## Your goal
Below are some records; find each line that carries the word "magnifier" and copy it.

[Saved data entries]
☆ ☆ ☆ ☆
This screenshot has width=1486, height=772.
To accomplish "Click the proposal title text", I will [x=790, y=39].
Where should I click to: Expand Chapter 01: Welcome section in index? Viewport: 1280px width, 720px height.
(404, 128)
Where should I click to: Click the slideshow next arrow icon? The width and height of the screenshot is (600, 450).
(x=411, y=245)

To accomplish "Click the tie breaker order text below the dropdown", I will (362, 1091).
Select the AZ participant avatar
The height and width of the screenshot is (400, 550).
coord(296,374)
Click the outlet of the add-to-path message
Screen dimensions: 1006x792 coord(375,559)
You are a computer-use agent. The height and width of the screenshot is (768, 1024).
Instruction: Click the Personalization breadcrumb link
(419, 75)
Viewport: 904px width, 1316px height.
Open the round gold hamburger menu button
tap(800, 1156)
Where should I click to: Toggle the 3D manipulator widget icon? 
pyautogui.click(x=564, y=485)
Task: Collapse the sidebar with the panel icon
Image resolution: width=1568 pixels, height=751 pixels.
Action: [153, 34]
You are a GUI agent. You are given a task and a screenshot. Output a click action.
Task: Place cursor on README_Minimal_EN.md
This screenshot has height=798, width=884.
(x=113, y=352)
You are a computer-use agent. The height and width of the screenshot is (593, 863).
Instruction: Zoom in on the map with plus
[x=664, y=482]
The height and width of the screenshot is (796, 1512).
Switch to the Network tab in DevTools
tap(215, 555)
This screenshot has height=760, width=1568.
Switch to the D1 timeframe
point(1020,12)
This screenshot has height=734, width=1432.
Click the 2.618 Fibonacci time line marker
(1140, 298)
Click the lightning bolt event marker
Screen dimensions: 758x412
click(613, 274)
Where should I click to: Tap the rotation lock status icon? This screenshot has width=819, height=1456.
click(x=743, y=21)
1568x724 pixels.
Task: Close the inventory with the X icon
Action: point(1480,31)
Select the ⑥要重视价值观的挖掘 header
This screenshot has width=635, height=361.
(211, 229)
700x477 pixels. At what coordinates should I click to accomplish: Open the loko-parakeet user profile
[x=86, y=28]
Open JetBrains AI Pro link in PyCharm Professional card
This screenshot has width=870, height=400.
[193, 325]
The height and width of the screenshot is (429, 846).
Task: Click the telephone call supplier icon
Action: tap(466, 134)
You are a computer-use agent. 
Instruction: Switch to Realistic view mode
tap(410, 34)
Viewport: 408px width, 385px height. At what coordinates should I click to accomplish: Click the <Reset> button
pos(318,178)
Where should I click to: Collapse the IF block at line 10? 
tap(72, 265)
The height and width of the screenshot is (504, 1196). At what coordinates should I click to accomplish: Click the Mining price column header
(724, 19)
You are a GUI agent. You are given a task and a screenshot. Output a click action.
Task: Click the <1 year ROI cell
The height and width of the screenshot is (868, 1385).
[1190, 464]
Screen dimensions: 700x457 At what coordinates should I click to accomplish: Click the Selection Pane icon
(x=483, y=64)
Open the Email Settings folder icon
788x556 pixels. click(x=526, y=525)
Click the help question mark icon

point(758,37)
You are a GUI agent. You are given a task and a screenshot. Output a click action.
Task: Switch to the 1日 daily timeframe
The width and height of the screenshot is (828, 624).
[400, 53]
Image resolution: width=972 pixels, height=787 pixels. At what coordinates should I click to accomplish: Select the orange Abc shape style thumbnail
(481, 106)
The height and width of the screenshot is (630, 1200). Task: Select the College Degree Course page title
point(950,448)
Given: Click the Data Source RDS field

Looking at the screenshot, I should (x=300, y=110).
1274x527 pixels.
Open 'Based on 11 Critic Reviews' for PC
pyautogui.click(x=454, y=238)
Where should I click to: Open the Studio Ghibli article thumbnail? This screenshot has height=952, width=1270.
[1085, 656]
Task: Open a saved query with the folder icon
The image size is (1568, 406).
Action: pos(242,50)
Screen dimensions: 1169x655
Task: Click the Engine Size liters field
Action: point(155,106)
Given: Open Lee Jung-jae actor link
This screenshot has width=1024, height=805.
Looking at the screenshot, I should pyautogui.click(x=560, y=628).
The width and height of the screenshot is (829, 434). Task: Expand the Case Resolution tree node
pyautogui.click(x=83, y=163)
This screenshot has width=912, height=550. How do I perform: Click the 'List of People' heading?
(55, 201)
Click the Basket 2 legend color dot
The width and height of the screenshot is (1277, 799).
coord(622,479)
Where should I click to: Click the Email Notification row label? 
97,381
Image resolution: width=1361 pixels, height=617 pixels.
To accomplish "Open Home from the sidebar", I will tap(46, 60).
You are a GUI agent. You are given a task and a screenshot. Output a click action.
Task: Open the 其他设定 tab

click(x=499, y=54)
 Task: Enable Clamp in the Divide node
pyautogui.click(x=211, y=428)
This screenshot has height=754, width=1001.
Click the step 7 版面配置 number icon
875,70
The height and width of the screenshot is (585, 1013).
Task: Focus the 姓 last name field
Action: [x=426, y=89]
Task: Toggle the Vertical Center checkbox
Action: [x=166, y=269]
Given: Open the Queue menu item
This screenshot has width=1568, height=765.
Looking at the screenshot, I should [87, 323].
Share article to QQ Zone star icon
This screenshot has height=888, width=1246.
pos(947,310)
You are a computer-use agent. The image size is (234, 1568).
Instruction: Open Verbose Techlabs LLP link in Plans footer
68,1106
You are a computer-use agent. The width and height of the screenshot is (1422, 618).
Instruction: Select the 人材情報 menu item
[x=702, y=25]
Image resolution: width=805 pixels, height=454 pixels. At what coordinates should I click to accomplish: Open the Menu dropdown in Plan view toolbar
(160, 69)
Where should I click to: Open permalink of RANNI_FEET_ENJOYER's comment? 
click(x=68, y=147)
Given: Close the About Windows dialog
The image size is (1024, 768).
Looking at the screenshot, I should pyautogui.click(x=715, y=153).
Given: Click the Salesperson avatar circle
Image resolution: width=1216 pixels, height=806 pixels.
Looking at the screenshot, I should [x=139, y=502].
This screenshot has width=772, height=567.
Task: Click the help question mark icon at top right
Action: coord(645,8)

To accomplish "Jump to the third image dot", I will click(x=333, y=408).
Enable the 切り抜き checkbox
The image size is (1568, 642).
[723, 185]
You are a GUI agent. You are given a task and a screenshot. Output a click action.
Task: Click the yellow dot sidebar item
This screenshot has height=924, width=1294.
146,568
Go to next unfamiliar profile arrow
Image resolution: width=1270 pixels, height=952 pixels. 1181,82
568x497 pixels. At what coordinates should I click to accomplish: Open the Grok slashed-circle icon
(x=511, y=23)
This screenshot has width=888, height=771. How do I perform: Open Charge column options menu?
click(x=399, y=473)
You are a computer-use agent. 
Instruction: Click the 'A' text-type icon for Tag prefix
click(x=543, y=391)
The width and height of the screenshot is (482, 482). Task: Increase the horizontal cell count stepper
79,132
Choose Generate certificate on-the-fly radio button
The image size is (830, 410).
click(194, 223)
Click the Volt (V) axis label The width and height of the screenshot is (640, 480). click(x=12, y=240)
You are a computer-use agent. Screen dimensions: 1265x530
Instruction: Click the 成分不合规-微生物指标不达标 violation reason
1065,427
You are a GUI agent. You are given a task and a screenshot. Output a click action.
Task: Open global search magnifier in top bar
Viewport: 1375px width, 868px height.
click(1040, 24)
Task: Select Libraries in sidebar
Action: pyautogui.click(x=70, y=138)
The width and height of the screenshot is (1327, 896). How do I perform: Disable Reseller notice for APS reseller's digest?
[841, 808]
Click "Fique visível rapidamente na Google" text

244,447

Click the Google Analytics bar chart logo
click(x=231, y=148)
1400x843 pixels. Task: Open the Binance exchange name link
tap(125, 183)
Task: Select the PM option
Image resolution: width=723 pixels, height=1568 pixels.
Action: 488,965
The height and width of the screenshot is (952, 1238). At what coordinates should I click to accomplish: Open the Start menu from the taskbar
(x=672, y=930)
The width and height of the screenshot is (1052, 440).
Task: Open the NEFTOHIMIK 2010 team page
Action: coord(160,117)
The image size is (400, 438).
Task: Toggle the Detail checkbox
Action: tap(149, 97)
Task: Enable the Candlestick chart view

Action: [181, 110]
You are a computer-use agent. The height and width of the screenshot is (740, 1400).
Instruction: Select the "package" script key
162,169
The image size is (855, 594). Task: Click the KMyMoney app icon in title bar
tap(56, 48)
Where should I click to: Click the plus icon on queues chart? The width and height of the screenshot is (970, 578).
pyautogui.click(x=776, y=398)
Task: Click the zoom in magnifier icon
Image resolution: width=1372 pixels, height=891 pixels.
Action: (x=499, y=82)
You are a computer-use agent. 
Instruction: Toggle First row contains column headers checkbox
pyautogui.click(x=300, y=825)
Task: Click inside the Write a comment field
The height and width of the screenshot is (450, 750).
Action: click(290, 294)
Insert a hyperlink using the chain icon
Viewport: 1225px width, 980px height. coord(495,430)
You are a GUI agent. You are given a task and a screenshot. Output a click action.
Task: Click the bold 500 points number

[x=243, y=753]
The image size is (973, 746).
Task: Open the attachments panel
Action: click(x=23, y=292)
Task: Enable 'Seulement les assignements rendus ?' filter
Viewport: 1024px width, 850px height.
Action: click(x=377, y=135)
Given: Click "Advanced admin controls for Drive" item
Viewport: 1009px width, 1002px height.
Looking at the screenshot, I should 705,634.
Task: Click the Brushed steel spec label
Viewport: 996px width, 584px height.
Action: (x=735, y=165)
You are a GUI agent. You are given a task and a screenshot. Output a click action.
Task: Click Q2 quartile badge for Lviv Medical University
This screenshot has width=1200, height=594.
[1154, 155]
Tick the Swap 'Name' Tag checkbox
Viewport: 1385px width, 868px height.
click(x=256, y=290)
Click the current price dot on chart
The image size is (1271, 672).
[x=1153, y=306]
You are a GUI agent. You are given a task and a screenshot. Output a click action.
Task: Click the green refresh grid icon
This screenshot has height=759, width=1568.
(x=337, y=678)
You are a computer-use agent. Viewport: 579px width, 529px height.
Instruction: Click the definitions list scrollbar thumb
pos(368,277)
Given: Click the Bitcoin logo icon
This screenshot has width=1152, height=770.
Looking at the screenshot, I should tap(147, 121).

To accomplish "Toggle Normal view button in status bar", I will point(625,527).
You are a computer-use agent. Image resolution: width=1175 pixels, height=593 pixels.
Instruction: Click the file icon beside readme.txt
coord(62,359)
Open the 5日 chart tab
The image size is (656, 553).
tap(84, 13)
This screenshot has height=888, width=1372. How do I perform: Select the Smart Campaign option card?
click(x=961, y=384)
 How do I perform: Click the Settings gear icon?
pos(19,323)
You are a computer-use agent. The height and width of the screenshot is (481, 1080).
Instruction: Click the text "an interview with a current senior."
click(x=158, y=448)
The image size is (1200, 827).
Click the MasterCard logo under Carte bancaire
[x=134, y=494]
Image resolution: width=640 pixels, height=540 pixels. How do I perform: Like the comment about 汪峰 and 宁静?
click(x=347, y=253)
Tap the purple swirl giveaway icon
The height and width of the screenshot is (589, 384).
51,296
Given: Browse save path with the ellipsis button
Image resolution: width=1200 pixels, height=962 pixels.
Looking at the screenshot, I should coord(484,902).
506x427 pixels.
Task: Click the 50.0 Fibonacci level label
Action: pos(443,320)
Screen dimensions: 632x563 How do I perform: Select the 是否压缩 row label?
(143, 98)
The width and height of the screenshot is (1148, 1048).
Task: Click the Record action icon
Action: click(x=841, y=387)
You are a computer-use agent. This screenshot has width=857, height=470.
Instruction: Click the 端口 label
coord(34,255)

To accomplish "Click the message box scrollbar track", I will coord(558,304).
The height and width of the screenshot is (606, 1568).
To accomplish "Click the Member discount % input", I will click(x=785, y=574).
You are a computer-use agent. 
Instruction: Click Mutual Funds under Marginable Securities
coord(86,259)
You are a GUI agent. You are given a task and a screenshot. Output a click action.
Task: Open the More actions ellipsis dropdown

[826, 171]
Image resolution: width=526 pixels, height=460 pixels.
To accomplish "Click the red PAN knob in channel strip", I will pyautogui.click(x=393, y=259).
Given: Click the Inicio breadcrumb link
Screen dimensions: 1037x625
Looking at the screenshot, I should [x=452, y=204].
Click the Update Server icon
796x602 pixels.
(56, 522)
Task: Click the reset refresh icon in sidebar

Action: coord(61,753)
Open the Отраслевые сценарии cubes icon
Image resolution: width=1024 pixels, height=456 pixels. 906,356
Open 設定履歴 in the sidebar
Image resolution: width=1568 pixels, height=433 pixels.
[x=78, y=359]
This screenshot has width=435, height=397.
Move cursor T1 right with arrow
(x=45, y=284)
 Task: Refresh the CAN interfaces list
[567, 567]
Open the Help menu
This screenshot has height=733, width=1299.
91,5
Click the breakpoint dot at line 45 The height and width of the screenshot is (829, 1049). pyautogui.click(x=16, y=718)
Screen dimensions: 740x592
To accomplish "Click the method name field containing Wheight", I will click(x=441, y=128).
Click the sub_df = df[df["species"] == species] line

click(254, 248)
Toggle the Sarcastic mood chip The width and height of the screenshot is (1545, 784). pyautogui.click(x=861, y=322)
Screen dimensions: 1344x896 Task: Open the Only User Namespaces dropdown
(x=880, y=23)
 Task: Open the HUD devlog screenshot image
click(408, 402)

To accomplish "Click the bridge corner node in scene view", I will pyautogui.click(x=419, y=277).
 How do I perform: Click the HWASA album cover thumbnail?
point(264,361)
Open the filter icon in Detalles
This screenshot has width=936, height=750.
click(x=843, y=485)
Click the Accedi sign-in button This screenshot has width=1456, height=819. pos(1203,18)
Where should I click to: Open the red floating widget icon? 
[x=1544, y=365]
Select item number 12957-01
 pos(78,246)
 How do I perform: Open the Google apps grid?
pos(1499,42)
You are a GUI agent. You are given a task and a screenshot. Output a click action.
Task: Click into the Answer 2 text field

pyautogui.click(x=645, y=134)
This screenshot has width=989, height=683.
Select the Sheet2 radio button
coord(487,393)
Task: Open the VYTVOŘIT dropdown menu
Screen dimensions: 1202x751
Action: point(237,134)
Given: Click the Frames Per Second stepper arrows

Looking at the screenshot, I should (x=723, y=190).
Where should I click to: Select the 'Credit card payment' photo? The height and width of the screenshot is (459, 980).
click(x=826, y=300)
☆ ☆ ☆ ☆
## Task response
Task: Open global search magnifier in top bar
Task: Click the zoom in magnifier icon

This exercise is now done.